Records from a dataset:

--------------------------------------------------

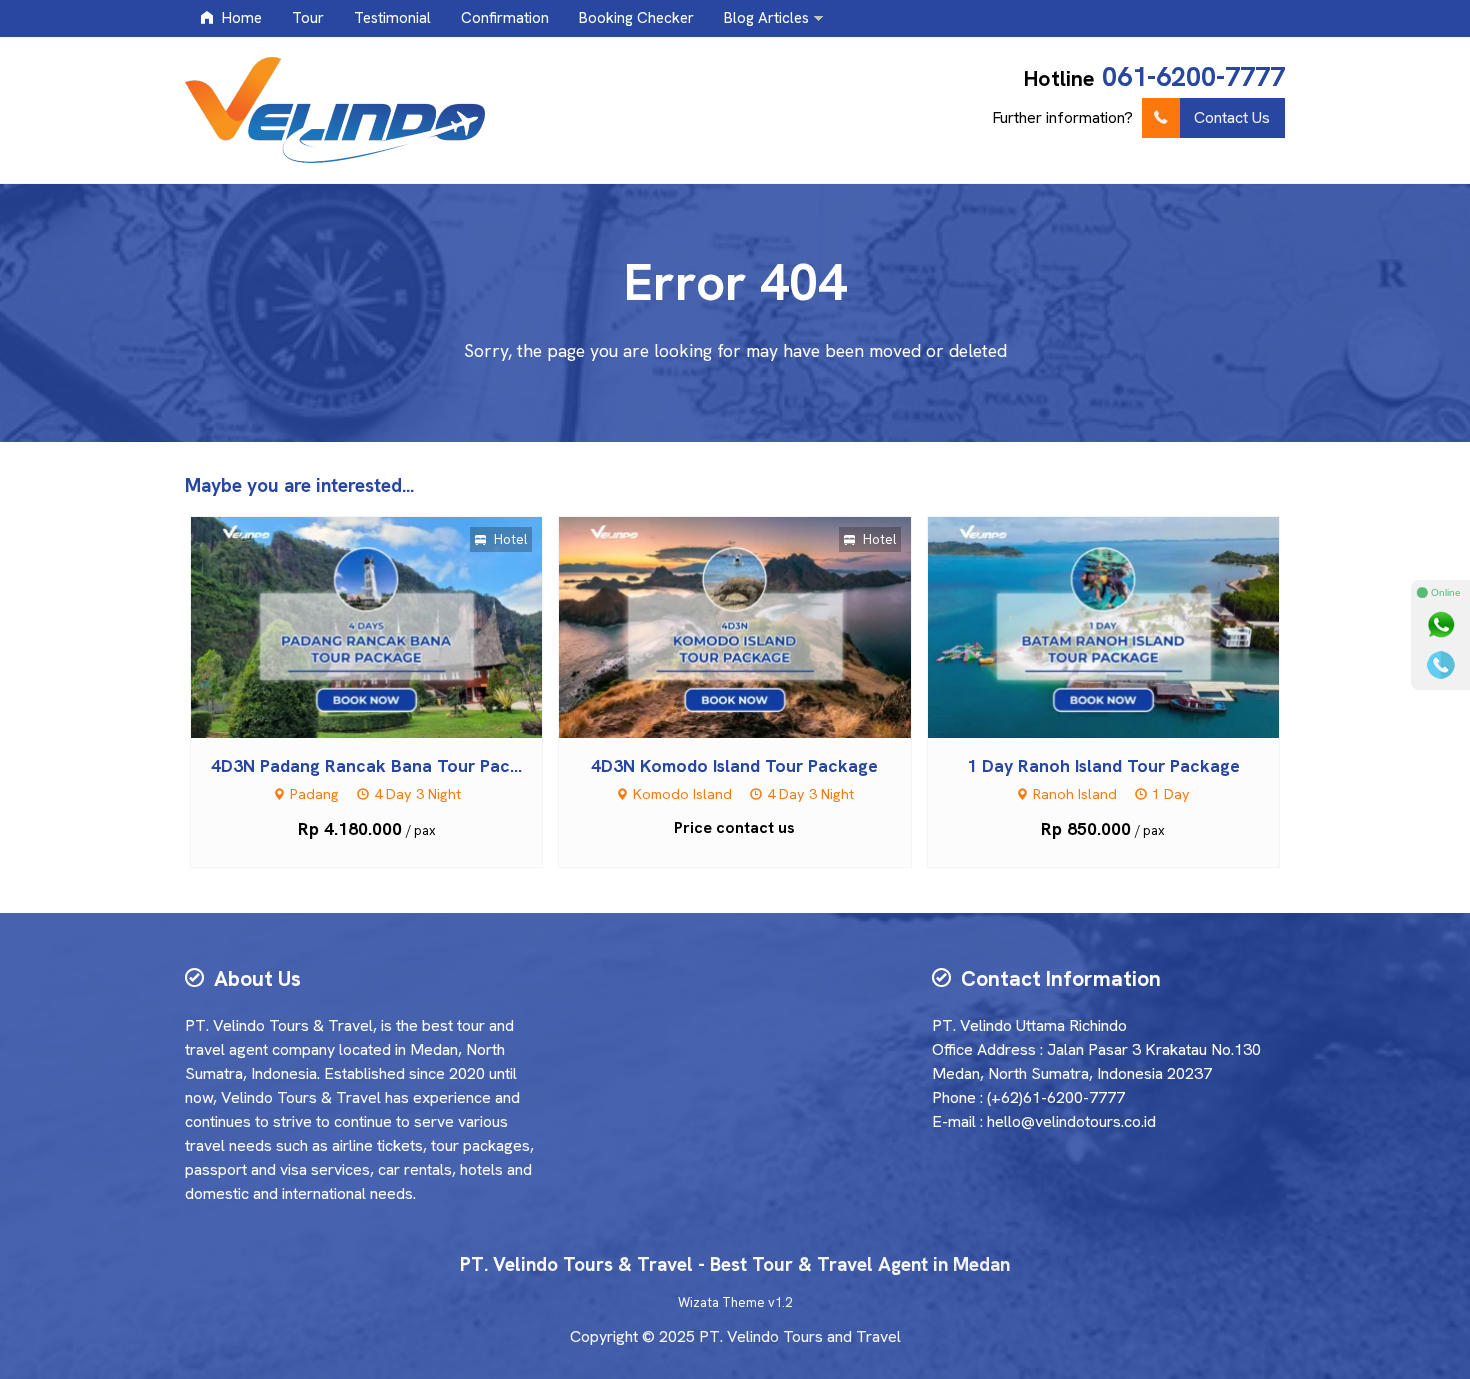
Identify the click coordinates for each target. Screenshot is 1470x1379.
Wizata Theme (721, 1302)
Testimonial (392, 18)
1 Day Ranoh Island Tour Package (1103, 765)
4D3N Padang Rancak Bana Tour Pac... (366, 765)
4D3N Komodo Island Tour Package (734, 765)
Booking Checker (636, 18)
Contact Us (1232, 117)
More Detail (385, 625)
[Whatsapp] (1441, 625)
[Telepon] (1441, 665)
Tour (308, 18)
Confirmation (505, 18)
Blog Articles (766, 18)
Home (240, 18)
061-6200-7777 (1193, 76)
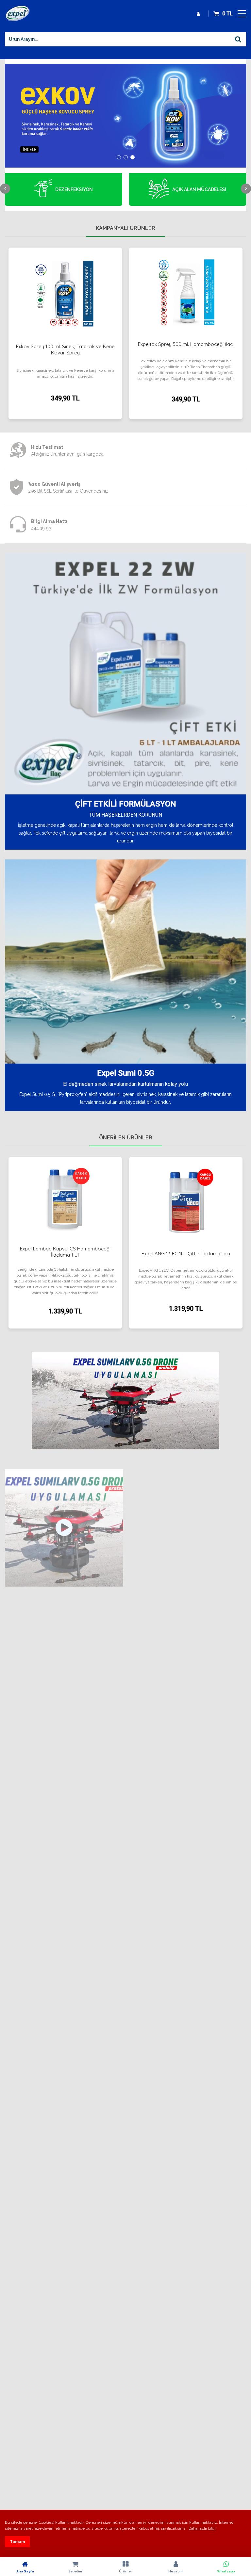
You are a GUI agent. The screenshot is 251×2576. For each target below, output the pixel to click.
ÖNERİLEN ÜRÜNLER (125, 1137)
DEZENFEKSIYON (74, 189)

--------------------------------------------------

▶ _PROMPT_:
Pictures stay out. Return exactly the lines from the one with "Confirmation (505, 18)" through the last line of the data.

▶ _SOLUTION_:
Confirmation (505, 18)
Blog Articles (766, 18)
Home (240, 18)
061-6200-7777 (1193, 76)
You are a GUI agent. The screenshot is 251×2576. For each target below, output the pixel to click.
ÖNERİLEN ÜRÜNLER (125, 1137)
DEZENFEKSIYON (74, 189)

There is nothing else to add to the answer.